Patt Morrison Asks

Benedikt Taschen -- how to sell books in L.A.

'Taschen' is far more than just a brand name on a big fancy book.

Benedikt Taschen

Publisher Benedikt Taschen attends the 11th Annual Lucie Awards at Carnegie Hall in New York City. (Neilson Barnard / Getty Images / October 27, 2013)

It's not just a brand name on a big fancy book. "Taschen" is a man, Benedikt Taschen, who started his publishing empire with a comic-book shop leveraged with a stock of remaindered art books. The firm is headquartered in Germany, but when he's in Los Angeles, his landing pad is the Chemosphere, the John Lautner flying-saucer-on-a-hillside. Taschen just released a three-volume collaboration with National Geographic ("Around the World in 125 Years"), and it's clear from the myriad images at his desk that Taschen cast his eye, and his approval, over what's in those books and so many others.

You have a dozen stores and L.A. has two of them, in Beverly Hills and the Farmers Market on Fairfax. Does that say something about L.A. as a book city?

It was by coincidence. One-city-one-store is usually fine, but this great location in Farmers Market was offered to us. I always liked this market. First of all, I hate shopping malls; something like the Beverly Center — not 10 horses would get me in there. But [the Farmers Market] is a great destination, this mom-and-pop store segment.

Data to examine:
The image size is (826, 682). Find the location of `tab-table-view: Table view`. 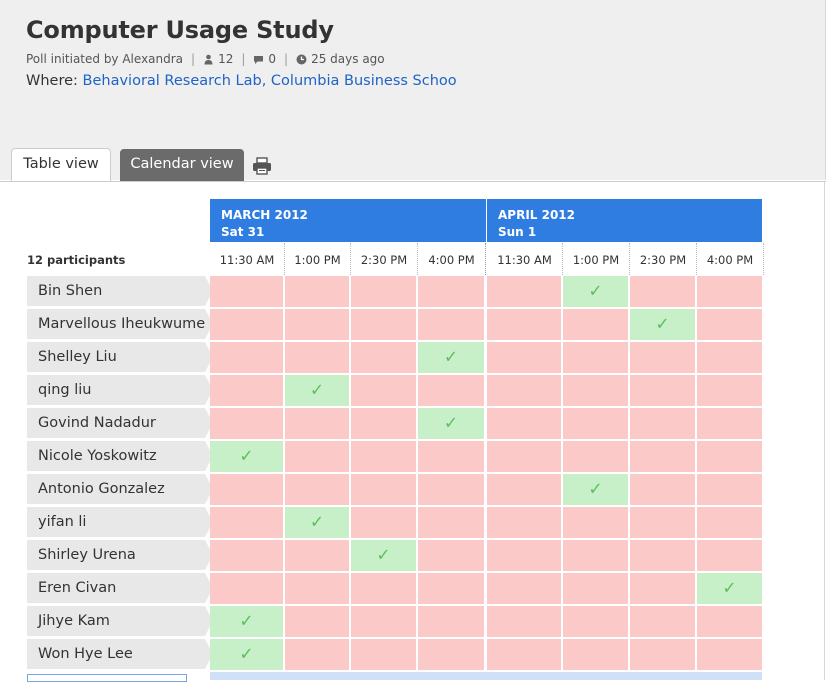

tab-table-view: Table view is located at coordinates (61, 165).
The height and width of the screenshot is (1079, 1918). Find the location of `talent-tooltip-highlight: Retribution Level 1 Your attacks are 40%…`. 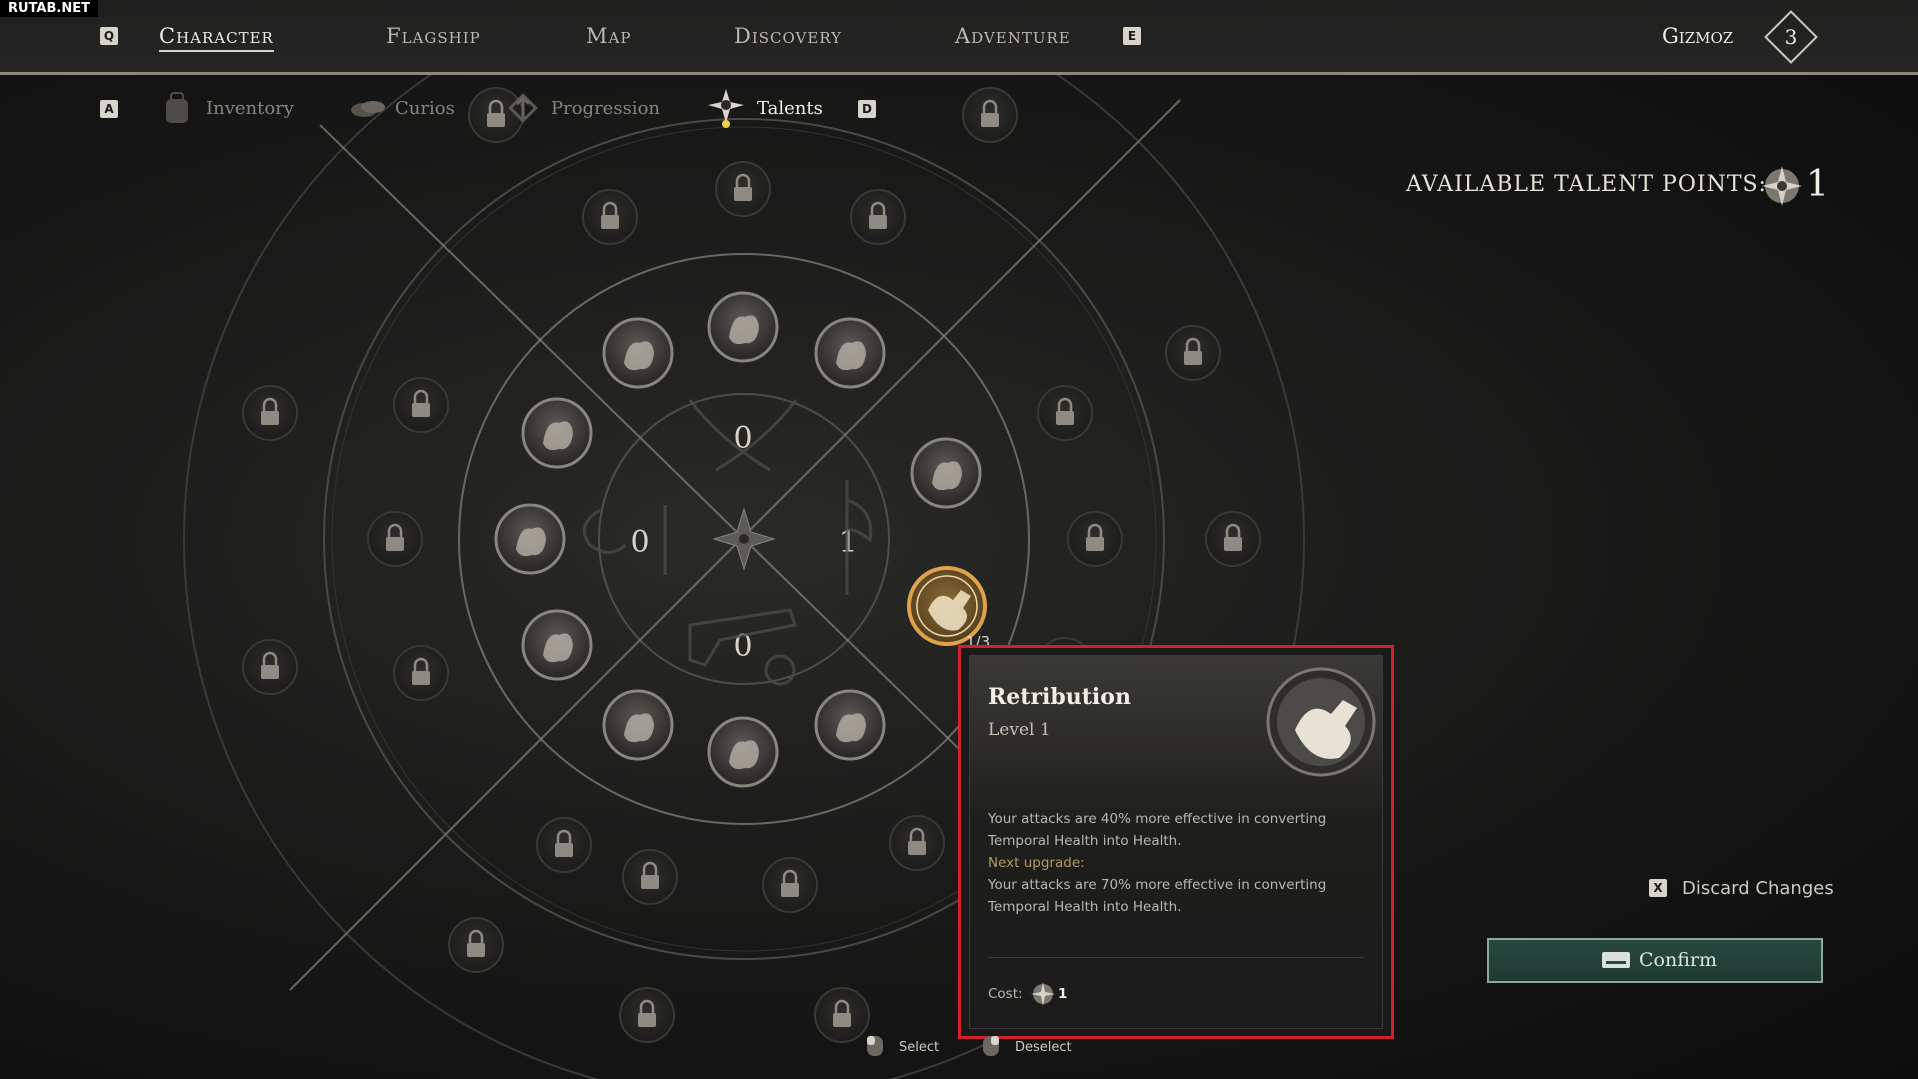

talent-tooltip-highlight: Retribution Level 1 Your attacks are 40%… is located at coordinates (1176, 842).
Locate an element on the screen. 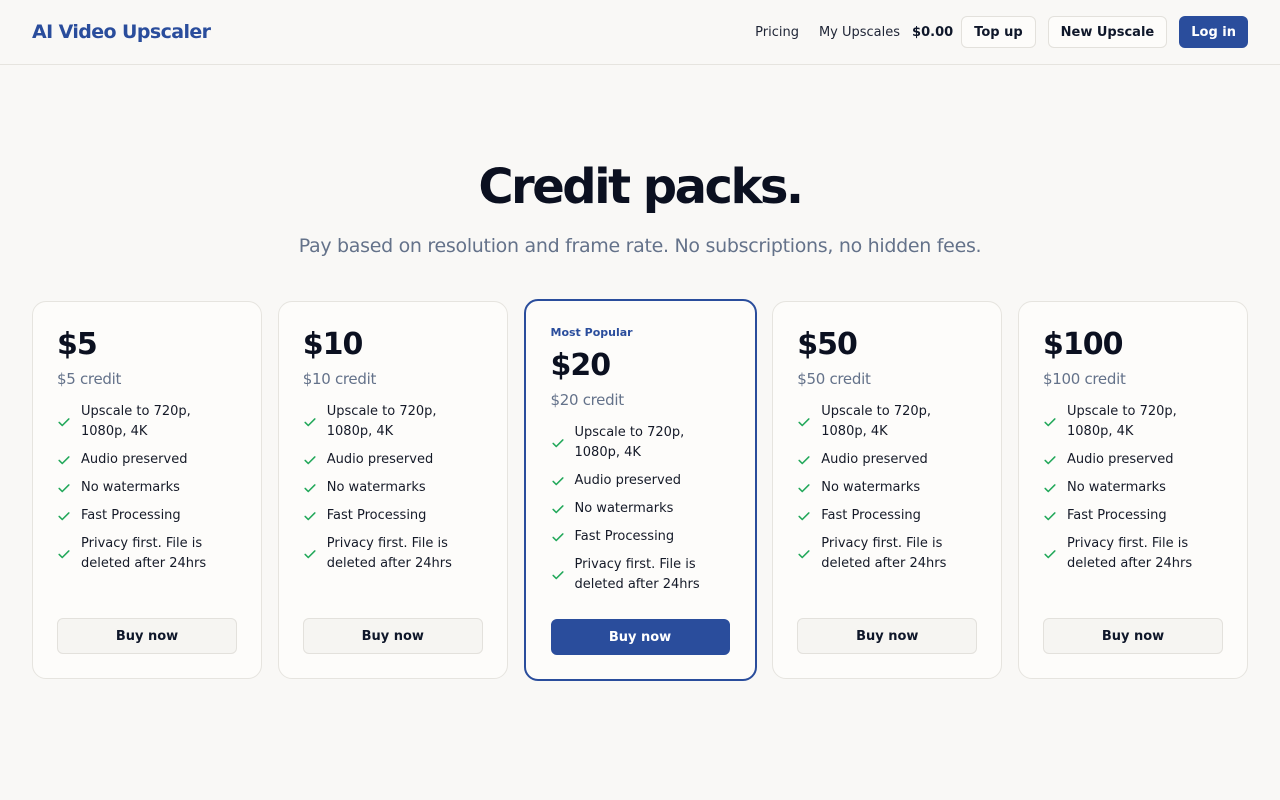 Image resolution: width=1280 pixels, height=800 pixels. pack-credit: $100 credit is located at coordinates (1084, 379).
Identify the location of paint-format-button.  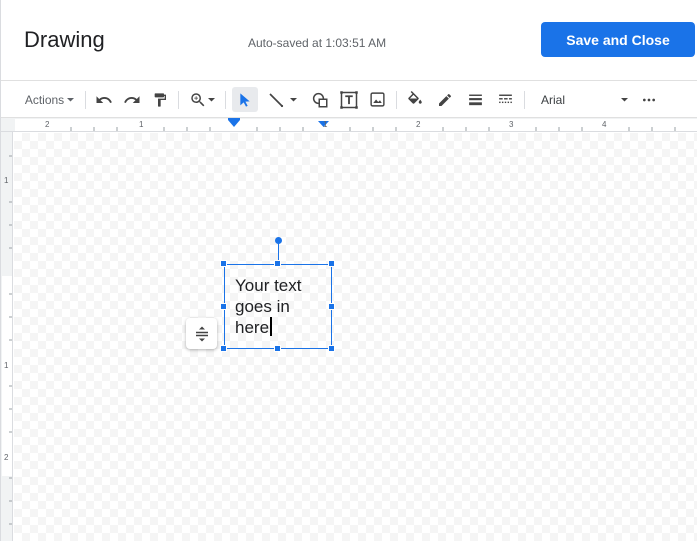
(160, 100).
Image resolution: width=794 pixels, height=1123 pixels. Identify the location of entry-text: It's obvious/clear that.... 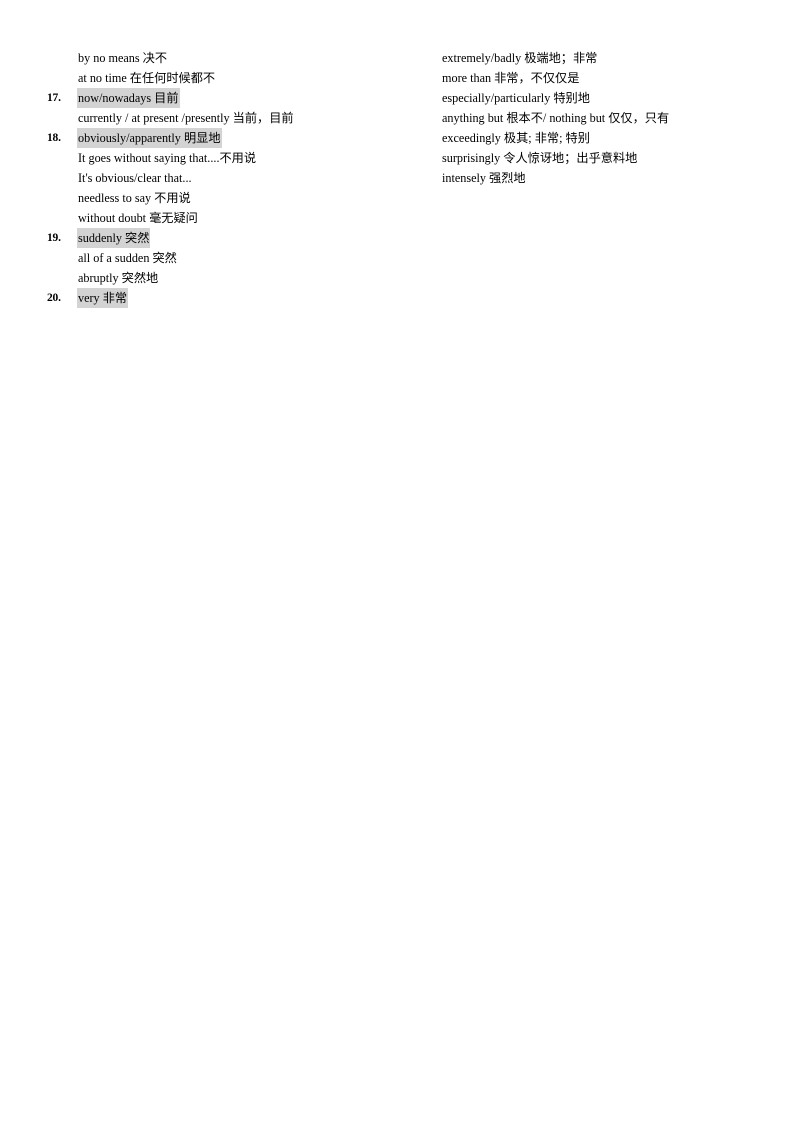
(135, 178).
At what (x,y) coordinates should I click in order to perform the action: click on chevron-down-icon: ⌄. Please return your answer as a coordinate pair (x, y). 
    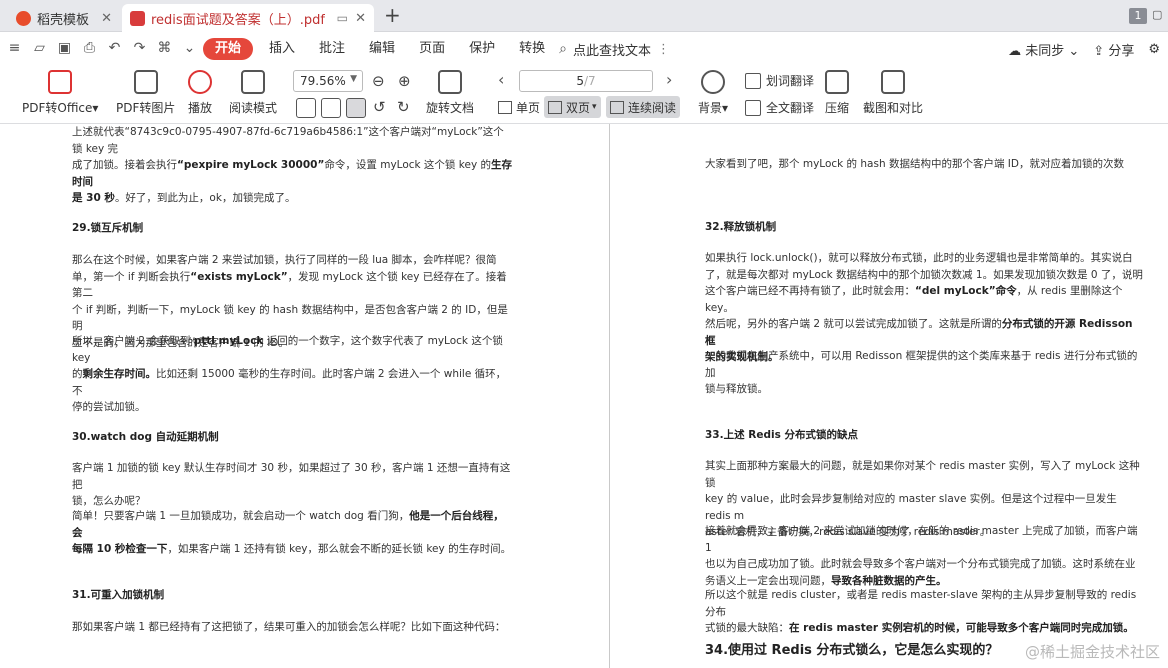
    Looking at the image, I should click on (190, 48).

What you will do:
[1] Name every person mentioned in the interview with Benedikt Taschen.
[2] In the Benedikt Taschen interview, rewrite the passage from "Publisher Benedikt Taschen" up to and including "so many others.", changing "Chemosphere" to "Lautner house".
[3] Carry the Benedikt Taschen interview forward from its last line.

Answer set:
[1] Patt Morrison, Benedikt Taschen, Neilson Barnard, John Lautner

[2]
Publisher Benedikt Taschen attends the 11th Annual Lucie Awards at Carnegie Hall in New York City. (Neilson Barnard / Getty Images / October 27, 2013)

It's not just a brand name on a big fancy book. "Taschen" is a man, Benedikt Taschen, who started his publishing empire with a comic-book shop leveraged with a stock of remaindered art books. The firm is headquartered in Germany, but when he's in Los Angeles, his landing pad is the Lautner house, the John Lautner flying-saucer-on-a-hillside. Taschen just released a three-volume collaboration with National Geographic ("Around the World in 125 Years"), and it's clear from the myriad images at his desk that Taschen cast his eye, and his approval, over what's in those books and so many others.

[3]
But bookstores are closing hither and yon. What are you doing right?

That's what we ask ourselves every day! It's a very anachronistic business we are in. I was always disappointed how existing bookstores and other retailers were carrying our product — they always picked this and that one, and I always regarded them as a family of books. Unless people see our books together, they would not go in to come out with "Julius Shulman: Modernism Rediscovered," or the circus book we did, or many others. But once you see them together, it opens up your mind and you think, wow.

There was a [Paris] bookstore that always made picky choices of what they would take and what they wouldn't. [It] went out of business. We did a store [nearby] and it was super-well appreciated from the first day on.

Some publishers have bestselling authors whose work subsidizes unknowns. Is that your model: big books making little ones possible?

No, we wouldn't operate that way. It's reported like that, but of course publishers only [print books] because they think they might be bestsellers as well. You never know what is your bestseller until you have a bestseller.

We know that with a number of titles, there are limitations; that this one will not make any money or even that we lose money, because it's just part of the idea of a family of books. Not everyone is equally strong; it is your duty to support them.

Is your list determined by your personal taste?

I would put it this way: The core program has a lot to do with my taste, but of course there are a number of titles which are less close to my heart than others.

Do people come to you and say, "I have a great idea for a Taschen book"?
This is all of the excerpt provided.